A recent network meta-analysis joined a growing body of literature questioning the best initial strategy for managing type 2 diabetes.10 Some contend that metformin should be de-emphasized in favor of newer treatments. However, a closer look at the trials leading to this conclusion is needed. Notably, the FDA published guidance in 2008 requiring drug companies to evaluate the arteriosclerotic cardiovascular disease (ASCVD) benefits and harms of new diabetes therapies.11 Metformin, having long been approved for diabetes management, was not subject to this requirement.

During the years the FDA guidance was in effect (2008 to 2020), two novel classes of medications were developed, studied, and marketed: sodium-glucose cotransporter-2 (SGLT-2) inhibitors and glucagon-like peptide-1 (GLP-1) receptor agonists. Both have been shown to reduce ASCVD events in patients with type 2 diabetes, leading to questions about whether they should be considered first-line therapy.1216 However, these trials focused on patients with a history of ASCVD or at high risk for a first ASCVD event, which may not apply to all patients with diabetes who present in primary care settings.

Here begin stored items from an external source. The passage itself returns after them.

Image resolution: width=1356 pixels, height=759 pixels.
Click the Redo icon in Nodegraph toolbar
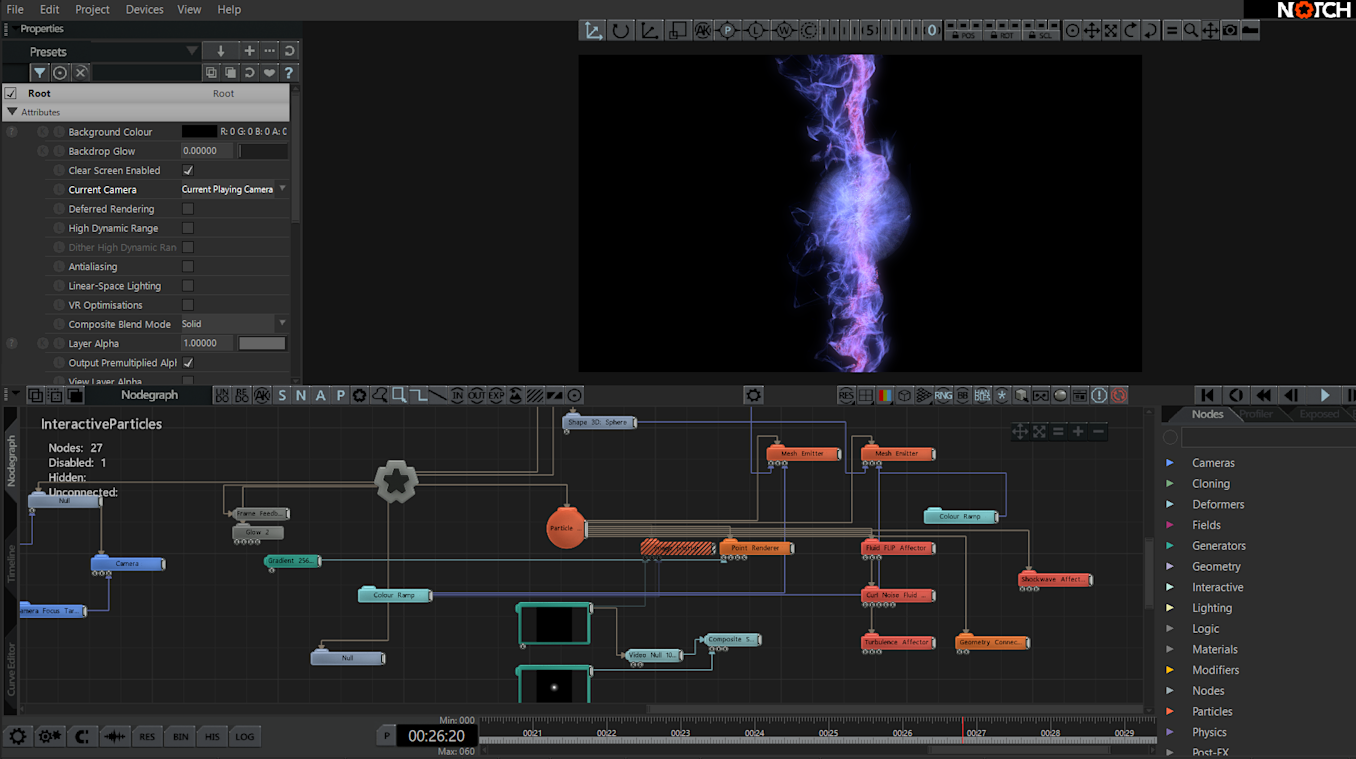(x=241, y=395)
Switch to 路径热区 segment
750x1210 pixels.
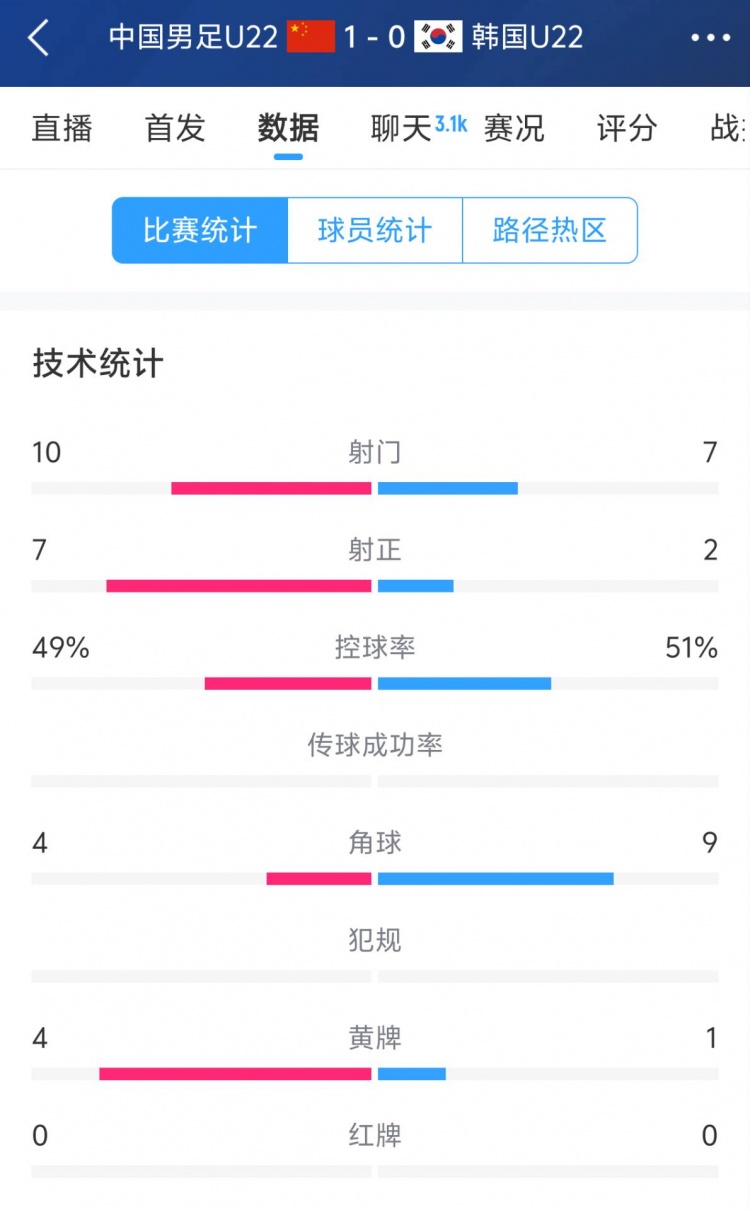pos(550,230)
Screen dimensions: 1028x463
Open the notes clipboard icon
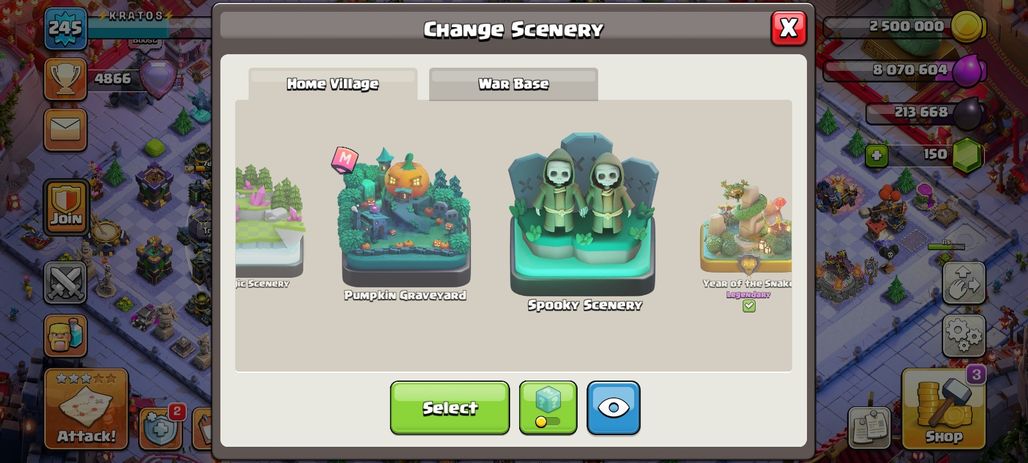(x=869, y=428)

For example, the LEADER trial evaluated the ASCVD effects of liraglutide.15 In this trial, patients had established ASCVD and were 50 years or older with at least one coexisting cardiovascular condition or 60 years or older with at least one cardiovascular risk factor. Although liraglutide showed benefit in patients with established ASCVD (hazard ratio [HR] = 0.83; 95% CI, 0.74 to 0.93), there was no benefit for those without ASCVD (HR = 1.20; 95% CI, 0.86 to 1.67). Empagliflozin (Jardiance) was studied in the EMPA-REG trial, in which all participants had established ASCVD.12 Although treatment showed benefit for the primary composite outcome (10.5% vs. 12.1%; HR = 0.86; 95% CI, 0.74 to 0.99), the only individual outcome of the composite to show a benefit was cardiovascular death, which was determined by presumed cardiovascular death and worsening heart failure. Because many meta-analyses are based on composite outcomes of included trials instead of individual-level patient data, nuances like these do not make the headlines.

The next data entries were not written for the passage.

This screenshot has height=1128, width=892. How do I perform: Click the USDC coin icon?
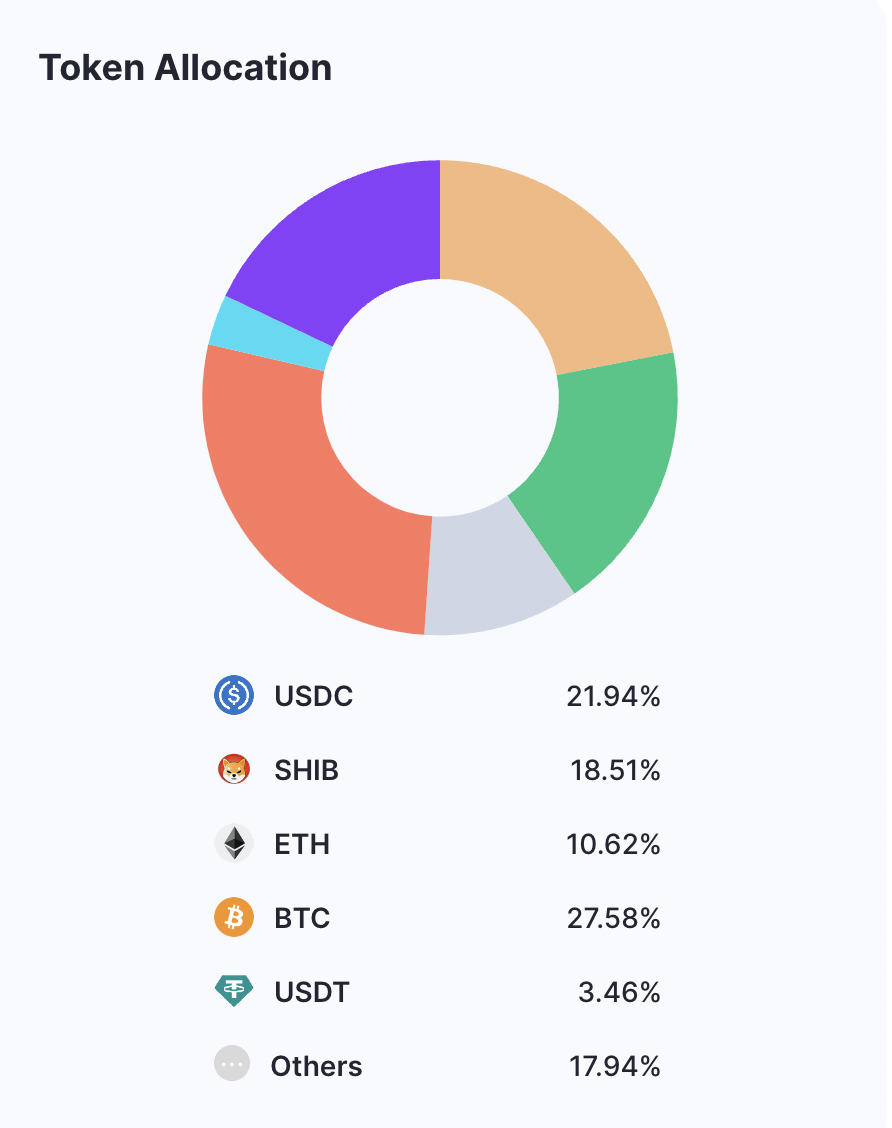pos(234,695)
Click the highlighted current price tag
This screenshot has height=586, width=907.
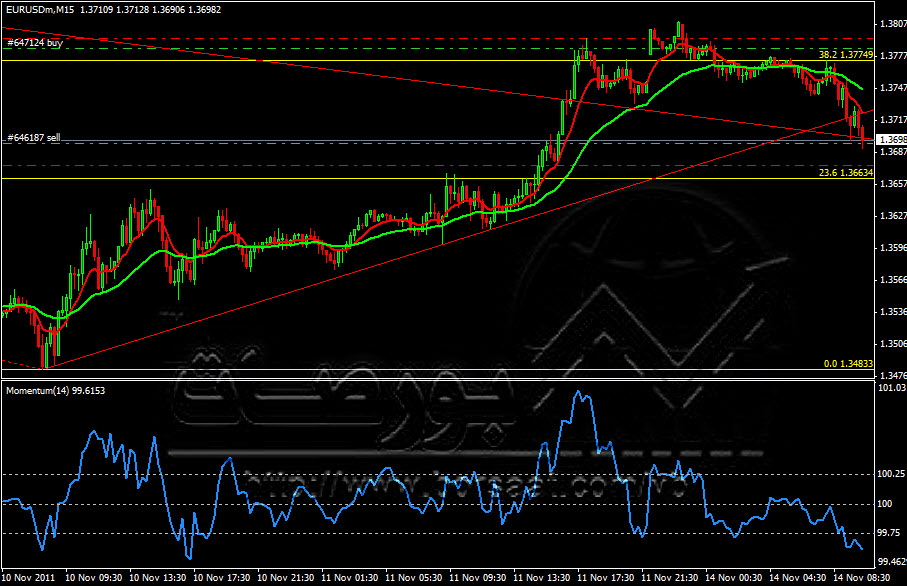point(889,139)
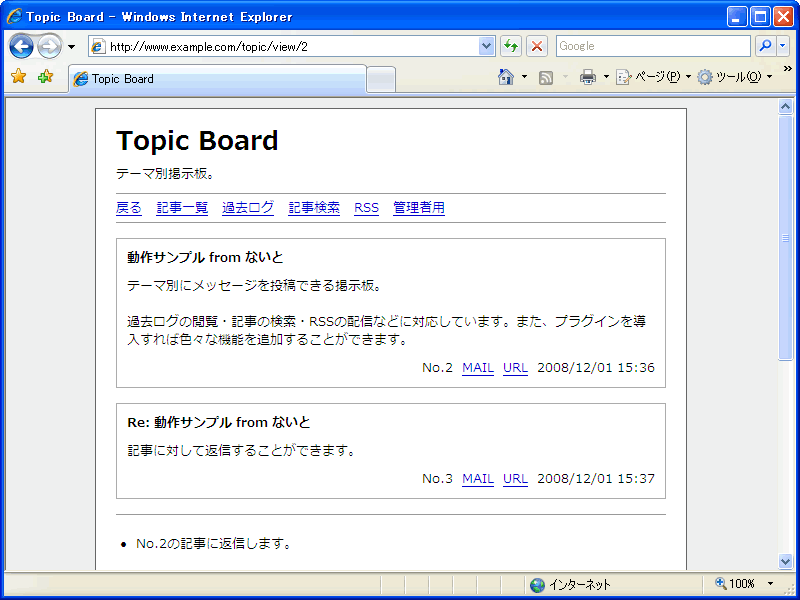Click the Refresh page icon
Image resolution: width=800 pixels, height=600 pixels.
[511, 46]
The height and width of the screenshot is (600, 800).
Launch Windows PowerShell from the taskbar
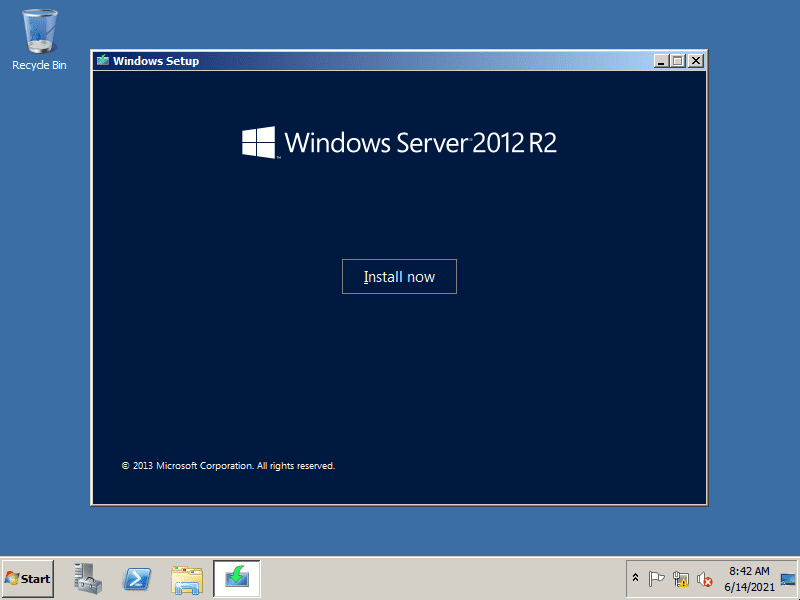tap(136, 578)
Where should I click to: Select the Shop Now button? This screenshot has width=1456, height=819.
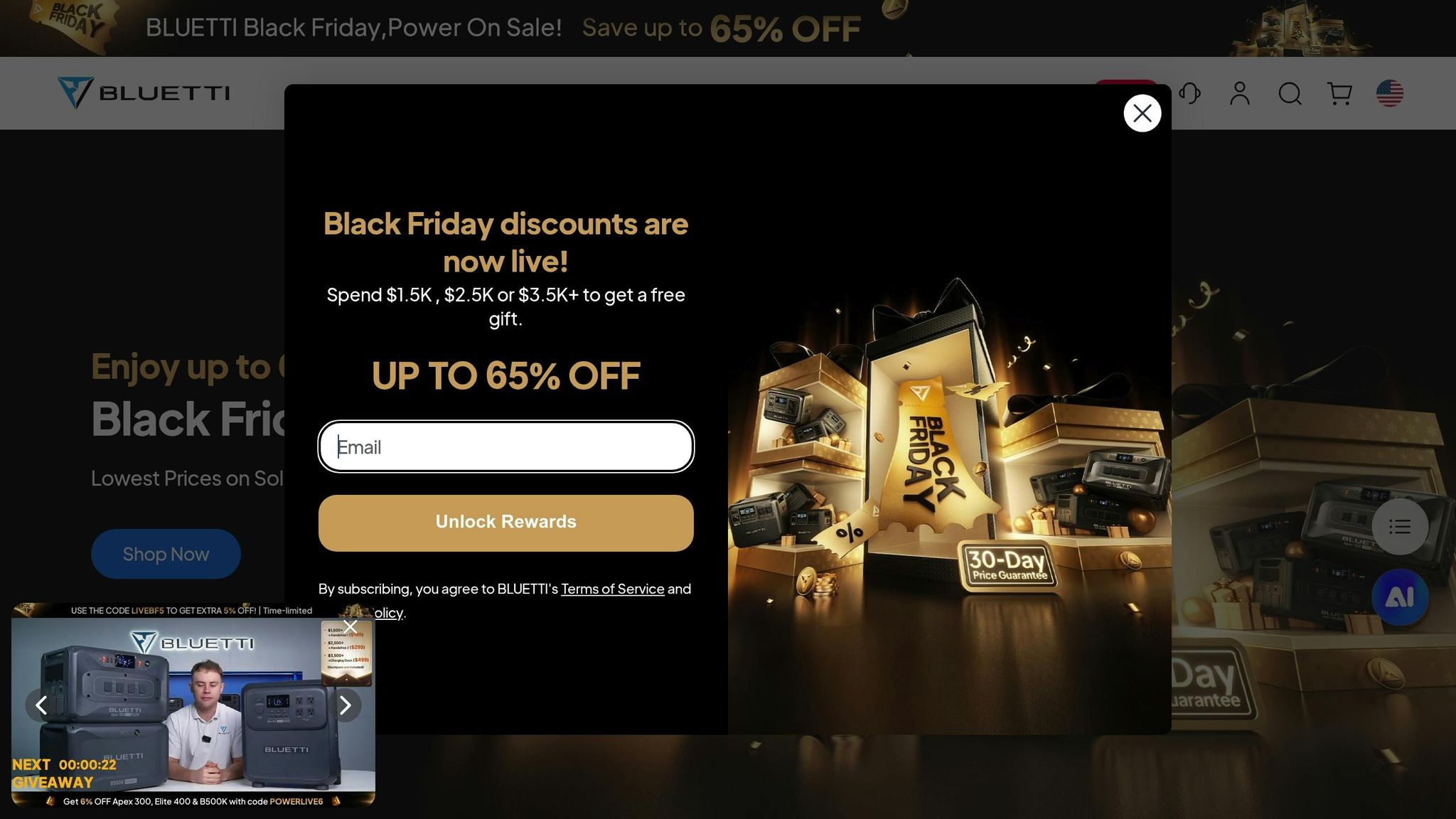coord(166,554)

A 2022 consensus report from the American Diabetes Association and European Association for the Study of Diabetes removed metformin as first-line therapy and focused on goal-based therapy, such as secondary ASCVD reduction in patients with established ASCVD, preventing the progression of chronic kidney disease, and weight management.17 However, selecting therapy to meet patient goals is the approach every clinician should use for those with type 2 diabetes; this does not automatically exclude the use of metformin. The goals for each patient are different and include considerations such as costs, adverse effects, and administration. Metformin's established safety and effectiveness at A1C reduction—in addition to its relatively low cost and widespread availability to patients—make it an ideal first-line option for many patients with diabetes. Because of safety concerns, metformin is preferred over other older and inexpensive options such as sulfonylureas and thiazolidinediones.9

Metformin should be included in first-line medication regimens. Whether additional therapies are started concurrently or deferred depends on individual patient goals. Primary care physicians should not overstate the ASCVD benefits of SGLT-2 inhibitors and GLP-1 receptor agonist medications.